Pruitt-Igoe, Kast said, “was the culmination of many turn-of-the-century progressives’ plans for the government’s top-down role in every aspect of society. But like many [such] plans and programs, the promises of Pruitt-Igoe were only truly viable on paper….”
Everything that could go wrong, did.
“Planners expected the working poor to live in the complex. Instead, many unemployed families took the apartments, which meant — because families receiving welfare paid the lowest rents — the rent revenue wasn’t enough to sustain the building.
“Also, under Missouri’s welfare laws at the time, you could receive welfare only as a single parent. This left many mothers and fathers with the grim options of staying together without the state benefits, or separating in order to receive benefits. Many fathers left their families to search for work wherever they could find it. They often didn’t return. Soon Pruitt-Igoe was mostly populated with large, single-parent families. The lack of fathers in the building (and social workers ran regular checks to ensure dad really wasn’t living there) had dangerous ripple effects for Pruitt-Igoe children. Crime quickly became common, and children joined gangs, vandalizing and damaging the buildings. Maintenance workers had trouble keeping up and occupancy dropped rapidly….
“And what of Yamasaki’s innovative skip-stop elevators? His wide hallways? Did they foster a sense of community as he intended? [In her book ‘Great Society’] Amity Shlaes paints a bleak picture:
“ ‘[The] elevators… were muggers’ traps. Poor maintenance meant the elevators often jammed, leaving gangs’ victims in with them for long extra minutes. The gangs lurked in the halls and made tenants ‘run the gantlet’ to get to their doors.

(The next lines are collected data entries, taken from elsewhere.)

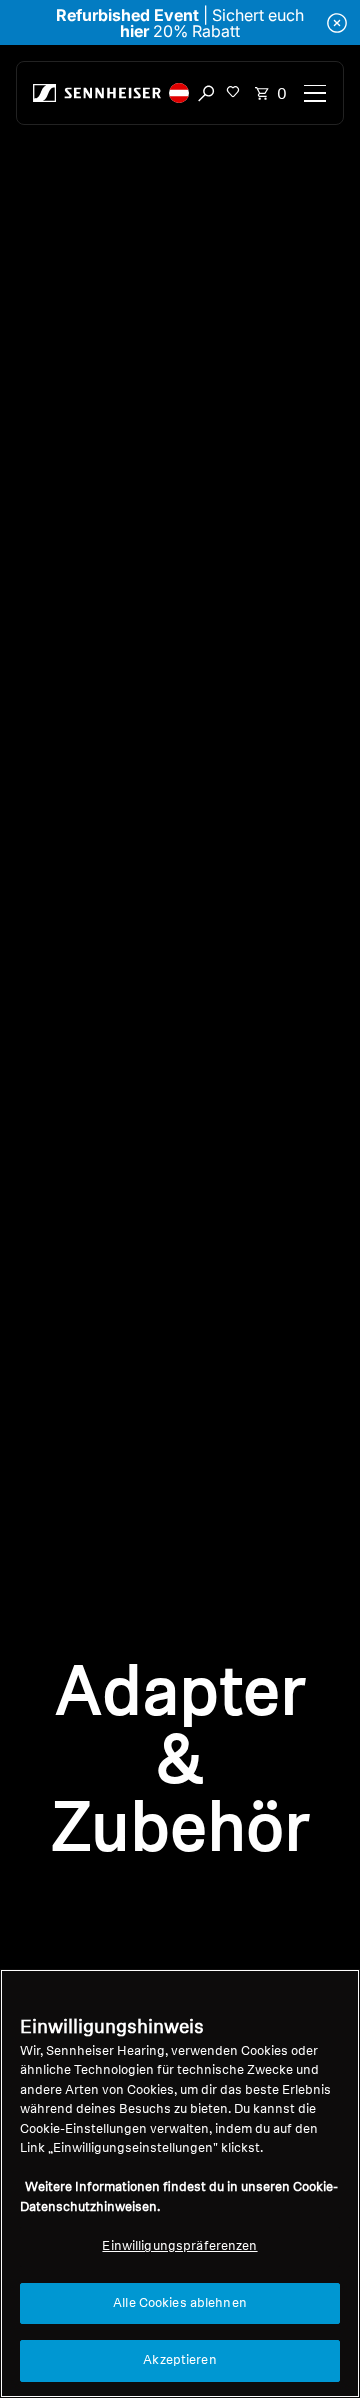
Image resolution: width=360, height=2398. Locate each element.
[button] (179, 93)
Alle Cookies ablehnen (180, 2303)
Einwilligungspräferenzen (179, 2246)
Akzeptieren (179, 2360)
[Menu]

“ ‘Young men threw bricks and rocks at windows and street lamps; the activity was a regular sport. There were no good playgrounds. Because there were no toilets on the ground floor, children had accidents there, and the elevators gradually became public toilets. The community area was a sorry joke; its only function ultimately was as a place for collecting Housing Authority rents. No one seemed able to stop the decay.’ ”
From GreyScape, “a crowdsourced archive of little and well-known architecture”:
“On March 16, 1972, the first Pruitt-Igoe block was dynamited, the last demolished in 1973. By then the project was depopulated, decayed, unfit for habitation, infested with rodents and pests and crime.”
According to Kast, “St. Louis’ planners and politicians thought they could treat citizens like guinea pigs in a grand social experiment.” Sadly, he added, “the road to hell is paved with government interventions.”
Worse, many politicians — and voters — never seem to remember the horrendous consequences of many (so many) well-intentioned government policies in the past, and/or are usually unwilling to learn from them.